Design and construction
- Architect: Charles M. Goodman

Renovating team
- Renovating firm: Kirksey

Website
- houstonhouseapts.com

= Houston House Apartments =

Houston House Apartments is a 31-story apartment complex in the Skyline District of Downtown Houston, Texas, United States.

The building, located in the southern portion of Downtown, has 396 apartments. Charles M. Goodman designed the building, which opened in 1966. Since 1983 Larry Hill of Sumar Realty Corp. and a group of investors have owned the building as part of a partnership. As of 2007 the building had a 90% occupancy rate, and it was one of the few residential buildings in Downtown Houston that had been in operation for around 40 years.

Several years prior to 2010, the owners tried to sell the building to a Chicago company, NVG Residential. NVG planned to close on the property in January 2008. After the planned acquisition NVG planned to install new windows, re-paint the exterior, improve the lobby and the 9th and 10th floor amenity areas. In the amenity areas the company planned to install a business and fitness center, and updated club house, a basketball court, a pool, and an outdoor dining area. The deal with the Chicago firm failed. By 2010 Hill and his business partners began a planned over $10 million renovation of the building.
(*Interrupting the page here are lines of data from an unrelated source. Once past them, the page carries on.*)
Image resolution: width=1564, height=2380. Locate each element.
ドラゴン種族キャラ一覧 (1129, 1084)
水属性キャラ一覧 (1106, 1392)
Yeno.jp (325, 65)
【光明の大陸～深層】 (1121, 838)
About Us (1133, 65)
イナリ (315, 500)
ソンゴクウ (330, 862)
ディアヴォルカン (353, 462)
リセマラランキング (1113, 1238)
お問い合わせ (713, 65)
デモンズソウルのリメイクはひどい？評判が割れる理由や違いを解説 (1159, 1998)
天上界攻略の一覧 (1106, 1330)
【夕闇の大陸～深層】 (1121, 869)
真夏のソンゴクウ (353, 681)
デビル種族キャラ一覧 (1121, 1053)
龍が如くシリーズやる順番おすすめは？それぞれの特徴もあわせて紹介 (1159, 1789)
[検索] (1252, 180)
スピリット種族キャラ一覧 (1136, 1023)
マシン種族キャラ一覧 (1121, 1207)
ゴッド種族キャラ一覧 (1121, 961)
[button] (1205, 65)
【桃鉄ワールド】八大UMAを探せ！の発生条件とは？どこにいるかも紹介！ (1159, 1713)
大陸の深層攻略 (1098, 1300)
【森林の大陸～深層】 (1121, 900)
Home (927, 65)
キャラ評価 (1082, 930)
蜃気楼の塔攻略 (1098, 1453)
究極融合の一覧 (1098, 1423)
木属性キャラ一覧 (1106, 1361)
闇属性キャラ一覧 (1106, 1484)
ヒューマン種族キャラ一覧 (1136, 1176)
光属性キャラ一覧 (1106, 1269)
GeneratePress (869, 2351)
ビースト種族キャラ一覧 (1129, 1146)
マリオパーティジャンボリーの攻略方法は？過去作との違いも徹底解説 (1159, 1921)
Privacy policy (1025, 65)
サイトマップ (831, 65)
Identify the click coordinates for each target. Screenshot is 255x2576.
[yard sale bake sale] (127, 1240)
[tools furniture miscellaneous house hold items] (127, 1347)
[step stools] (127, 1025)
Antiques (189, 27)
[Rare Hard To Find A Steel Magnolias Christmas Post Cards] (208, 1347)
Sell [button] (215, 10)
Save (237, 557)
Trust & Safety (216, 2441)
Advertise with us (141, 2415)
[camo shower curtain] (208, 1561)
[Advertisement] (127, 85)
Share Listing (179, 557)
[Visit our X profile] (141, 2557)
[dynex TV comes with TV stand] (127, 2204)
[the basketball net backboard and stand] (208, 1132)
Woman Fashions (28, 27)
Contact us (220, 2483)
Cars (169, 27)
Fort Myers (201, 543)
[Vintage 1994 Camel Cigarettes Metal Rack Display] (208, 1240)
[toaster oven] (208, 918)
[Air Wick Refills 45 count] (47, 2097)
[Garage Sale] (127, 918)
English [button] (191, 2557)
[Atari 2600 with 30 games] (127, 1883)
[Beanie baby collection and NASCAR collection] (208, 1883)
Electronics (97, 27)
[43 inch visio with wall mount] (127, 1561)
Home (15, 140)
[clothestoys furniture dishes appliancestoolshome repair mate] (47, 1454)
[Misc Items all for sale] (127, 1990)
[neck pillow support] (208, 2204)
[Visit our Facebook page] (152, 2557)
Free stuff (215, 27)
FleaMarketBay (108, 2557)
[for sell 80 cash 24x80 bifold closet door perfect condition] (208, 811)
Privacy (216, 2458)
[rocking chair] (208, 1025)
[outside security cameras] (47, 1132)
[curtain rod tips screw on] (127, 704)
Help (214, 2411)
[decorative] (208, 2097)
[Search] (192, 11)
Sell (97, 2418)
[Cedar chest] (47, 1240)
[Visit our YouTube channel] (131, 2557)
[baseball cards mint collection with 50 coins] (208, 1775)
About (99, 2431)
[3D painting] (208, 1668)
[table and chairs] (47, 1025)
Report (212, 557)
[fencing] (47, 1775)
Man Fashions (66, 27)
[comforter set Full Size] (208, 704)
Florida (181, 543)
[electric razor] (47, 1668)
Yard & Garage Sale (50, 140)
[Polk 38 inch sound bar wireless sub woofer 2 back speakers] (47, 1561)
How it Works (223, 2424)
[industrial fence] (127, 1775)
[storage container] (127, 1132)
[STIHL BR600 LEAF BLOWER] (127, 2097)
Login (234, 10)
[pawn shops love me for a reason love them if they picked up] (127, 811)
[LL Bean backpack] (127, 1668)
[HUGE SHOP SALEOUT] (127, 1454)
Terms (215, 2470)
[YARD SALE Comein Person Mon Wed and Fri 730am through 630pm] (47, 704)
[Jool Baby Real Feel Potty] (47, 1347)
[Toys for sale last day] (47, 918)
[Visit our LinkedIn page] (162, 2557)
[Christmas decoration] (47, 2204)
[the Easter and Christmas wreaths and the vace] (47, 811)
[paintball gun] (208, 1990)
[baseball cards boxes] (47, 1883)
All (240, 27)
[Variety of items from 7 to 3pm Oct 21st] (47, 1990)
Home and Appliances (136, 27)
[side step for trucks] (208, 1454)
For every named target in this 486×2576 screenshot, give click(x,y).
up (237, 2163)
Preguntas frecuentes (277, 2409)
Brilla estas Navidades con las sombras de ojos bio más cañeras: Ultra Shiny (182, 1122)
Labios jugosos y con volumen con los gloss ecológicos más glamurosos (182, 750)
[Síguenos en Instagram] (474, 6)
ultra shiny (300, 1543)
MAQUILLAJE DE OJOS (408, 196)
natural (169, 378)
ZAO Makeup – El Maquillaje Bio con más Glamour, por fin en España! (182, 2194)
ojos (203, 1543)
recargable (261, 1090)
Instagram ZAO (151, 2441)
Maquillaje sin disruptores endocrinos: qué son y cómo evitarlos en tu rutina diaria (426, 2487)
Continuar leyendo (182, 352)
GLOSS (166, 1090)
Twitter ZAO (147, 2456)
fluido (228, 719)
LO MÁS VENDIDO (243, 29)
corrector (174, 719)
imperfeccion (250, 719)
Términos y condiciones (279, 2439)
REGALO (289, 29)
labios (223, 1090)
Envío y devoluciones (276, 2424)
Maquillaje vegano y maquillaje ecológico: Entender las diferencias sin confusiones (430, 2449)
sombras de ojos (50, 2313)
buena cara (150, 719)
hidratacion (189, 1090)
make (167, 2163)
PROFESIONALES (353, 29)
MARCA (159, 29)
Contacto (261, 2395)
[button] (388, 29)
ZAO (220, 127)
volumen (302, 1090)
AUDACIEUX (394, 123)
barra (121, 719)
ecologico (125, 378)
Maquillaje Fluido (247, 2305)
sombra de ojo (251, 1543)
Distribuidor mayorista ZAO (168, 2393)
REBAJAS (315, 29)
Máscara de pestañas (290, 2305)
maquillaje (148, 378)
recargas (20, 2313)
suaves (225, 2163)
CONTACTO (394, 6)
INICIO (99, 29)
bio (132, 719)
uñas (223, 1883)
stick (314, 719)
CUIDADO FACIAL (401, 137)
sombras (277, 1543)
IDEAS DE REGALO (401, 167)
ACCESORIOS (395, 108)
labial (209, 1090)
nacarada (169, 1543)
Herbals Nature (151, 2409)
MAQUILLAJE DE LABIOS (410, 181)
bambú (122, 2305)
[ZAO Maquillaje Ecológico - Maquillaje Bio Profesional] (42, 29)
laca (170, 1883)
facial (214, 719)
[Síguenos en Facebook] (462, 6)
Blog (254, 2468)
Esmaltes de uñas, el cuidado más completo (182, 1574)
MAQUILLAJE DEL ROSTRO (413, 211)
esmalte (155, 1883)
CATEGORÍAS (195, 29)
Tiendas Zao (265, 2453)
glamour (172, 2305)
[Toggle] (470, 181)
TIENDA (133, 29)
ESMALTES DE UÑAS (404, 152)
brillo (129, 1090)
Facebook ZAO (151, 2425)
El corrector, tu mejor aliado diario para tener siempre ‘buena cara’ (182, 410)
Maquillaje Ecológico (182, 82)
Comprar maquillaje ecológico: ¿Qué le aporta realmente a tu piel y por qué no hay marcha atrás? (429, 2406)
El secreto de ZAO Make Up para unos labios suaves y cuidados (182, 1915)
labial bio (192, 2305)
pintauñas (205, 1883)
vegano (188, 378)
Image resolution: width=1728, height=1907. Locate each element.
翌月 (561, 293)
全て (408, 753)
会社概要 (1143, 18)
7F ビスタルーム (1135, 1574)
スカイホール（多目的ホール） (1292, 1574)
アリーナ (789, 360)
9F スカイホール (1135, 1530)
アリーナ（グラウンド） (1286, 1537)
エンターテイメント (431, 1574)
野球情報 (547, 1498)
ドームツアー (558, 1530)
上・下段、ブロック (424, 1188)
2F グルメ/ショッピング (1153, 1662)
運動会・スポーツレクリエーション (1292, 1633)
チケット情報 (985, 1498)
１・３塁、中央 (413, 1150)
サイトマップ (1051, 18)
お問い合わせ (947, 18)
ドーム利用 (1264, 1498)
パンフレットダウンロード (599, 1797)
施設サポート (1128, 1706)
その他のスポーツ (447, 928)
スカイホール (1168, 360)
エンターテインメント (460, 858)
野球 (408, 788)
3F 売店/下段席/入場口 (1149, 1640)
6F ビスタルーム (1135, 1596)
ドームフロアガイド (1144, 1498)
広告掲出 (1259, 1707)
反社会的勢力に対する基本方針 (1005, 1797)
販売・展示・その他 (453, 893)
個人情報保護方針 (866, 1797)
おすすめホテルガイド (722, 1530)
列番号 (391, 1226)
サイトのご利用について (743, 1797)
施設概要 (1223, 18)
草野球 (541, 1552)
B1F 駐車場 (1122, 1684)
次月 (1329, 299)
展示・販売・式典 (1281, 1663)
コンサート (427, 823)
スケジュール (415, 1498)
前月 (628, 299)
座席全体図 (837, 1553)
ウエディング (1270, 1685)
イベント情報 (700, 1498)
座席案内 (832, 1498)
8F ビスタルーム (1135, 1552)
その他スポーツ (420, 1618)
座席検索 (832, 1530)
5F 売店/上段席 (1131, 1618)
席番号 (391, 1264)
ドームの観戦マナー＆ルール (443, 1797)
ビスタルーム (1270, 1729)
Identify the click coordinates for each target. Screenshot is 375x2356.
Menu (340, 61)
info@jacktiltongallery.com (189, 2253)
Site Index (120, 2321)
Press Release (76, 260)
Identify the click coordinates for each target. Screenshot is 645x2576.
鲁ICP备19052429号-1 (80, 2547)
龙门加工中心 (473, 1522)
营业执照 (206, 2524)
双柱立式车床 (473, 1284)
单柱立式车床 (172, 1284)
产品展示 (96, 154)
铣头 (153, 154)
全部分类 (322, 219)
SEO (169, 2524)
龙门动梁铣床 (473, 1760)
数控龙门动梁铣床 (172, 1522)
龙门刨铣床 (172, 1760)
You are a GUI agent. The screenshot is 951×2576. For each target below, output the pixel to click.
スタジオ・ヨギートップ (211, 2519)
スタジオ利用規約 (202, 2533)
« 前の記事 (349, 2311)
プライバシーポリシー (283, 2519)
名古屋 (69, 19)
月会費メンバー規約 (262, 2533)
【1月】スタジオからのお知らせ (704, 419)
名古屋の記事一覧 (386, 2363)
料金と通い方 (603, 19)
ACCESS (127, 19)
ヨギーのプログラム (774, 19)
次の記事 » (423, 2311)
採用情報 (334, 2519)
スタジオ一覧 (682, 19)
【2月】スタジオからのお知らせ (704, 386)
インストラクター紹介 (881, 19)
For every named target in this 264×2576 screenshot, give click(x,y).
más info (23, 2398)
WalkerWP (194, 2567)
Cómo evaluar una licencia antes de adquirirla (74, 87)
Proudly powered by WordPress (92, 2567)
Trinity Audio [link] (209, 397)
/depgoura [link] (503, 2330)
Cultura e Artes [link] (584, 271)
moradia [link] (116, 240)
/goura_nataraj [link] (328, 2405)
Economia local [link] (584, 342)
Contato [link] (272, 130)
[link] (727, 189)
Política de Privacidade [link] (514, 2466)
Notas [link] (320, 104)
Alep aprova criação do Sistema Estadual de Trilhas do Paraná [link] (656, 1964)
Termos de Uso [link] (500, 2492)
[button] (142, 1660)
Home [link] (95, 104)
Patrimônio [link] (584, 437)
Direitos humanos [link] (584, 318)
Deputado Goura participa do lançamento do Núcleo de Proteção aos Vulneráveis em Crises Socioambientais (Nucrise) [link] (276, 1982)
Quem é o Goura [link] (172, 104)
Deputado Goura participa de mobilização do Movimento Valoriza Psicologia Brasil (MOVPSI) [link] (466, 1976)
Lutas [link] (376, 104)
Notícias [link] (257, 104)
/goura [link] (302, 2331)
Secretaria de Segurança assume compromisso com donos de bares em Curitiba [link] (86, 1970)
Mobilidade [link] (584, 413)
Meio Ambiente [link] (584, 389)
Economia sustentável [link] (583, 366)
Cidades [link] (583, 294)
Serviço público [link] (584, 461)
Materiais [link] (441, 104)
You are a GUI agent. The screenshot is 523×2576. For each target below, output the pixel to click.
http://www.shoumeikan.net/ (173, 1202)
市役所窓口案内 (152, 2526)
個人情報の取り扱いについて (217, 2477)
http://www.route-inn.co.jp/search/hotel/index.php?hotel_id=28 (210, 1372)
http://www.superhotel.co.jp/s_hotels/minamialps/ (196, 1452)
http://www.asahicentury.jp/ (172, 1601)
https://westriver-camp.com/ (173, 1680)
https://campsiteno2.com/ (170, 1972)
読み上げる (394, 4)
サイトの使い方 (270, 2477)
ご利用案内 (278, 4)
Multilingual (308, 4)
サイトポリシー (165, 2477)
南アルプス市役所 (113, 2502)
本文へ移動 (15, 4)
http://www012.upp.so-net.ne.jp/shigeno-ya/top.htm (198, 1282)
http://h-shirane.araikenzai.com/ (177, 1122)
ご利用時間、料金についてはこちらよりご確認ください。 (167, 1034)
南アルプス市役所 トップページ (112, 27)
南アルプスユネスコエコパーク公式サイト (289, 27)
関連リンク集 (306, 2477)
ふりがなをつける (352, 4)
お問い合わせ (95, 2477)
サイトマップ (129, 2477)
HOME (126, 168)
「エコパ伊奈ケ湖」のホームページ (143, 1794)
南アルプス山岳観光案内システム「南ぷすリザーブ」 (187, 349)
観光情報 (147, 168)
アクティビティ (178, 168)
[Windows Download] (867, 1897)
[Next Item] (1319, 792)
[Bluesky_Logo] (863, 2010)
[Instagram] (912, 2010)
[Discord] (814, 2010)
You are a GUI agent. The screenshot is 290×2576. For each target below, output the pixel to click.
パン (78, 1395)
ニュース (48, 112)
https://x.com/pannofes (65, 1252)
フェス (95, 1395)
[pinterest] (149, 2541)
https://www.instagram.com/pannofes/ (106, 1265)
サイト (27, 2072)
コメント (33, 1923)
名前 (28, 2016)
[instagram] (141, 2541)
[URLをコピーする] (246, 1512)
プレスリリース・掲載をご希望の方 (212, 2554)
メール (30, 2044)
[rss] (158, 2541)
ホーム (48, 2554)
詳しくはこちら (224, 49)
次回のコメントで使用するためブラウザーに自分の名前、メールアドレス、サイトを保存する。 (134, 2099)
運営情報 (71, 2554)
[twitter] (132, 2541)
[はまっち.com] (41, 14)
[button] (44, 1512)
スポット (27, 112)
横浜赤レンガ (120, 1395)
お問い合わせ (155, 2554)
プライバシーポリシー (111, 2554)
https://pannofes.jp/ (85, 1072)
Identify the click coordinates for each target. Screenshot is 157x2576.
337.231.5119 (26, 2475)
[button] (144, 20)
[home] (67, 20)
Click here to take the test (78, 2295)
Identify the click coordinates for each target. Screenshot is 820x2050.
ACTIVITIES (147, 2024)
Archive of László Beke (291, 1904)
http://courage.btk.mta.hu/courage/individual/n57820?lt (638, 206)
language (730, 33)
In 2007 a vehicle driving in the apartment complex's garage punched through the wall of the garage and landed wheels up on another downtown building. The driver died in the crash.

==Composition==
The average size of the units is 650 sqft. Most units range in size from 500 sqft to 840 sqft. In 2007 the per-period rent was between $800 and $1,300.

==Education==
Houston House is within the Houston Independent School District. It is zoned to Gregory Lincoln Education Center for elementary school (K-5) and middle school (6-8), and Northside High School (formerly Davis High).

By Spring 2011 Atherton Elementary School and E.O. Smith Education Center were consolidated with a new K-5 campus in the Atherton site. As a result for grades 6-8 the building was rezoned from Smith to Gregory Lincoln.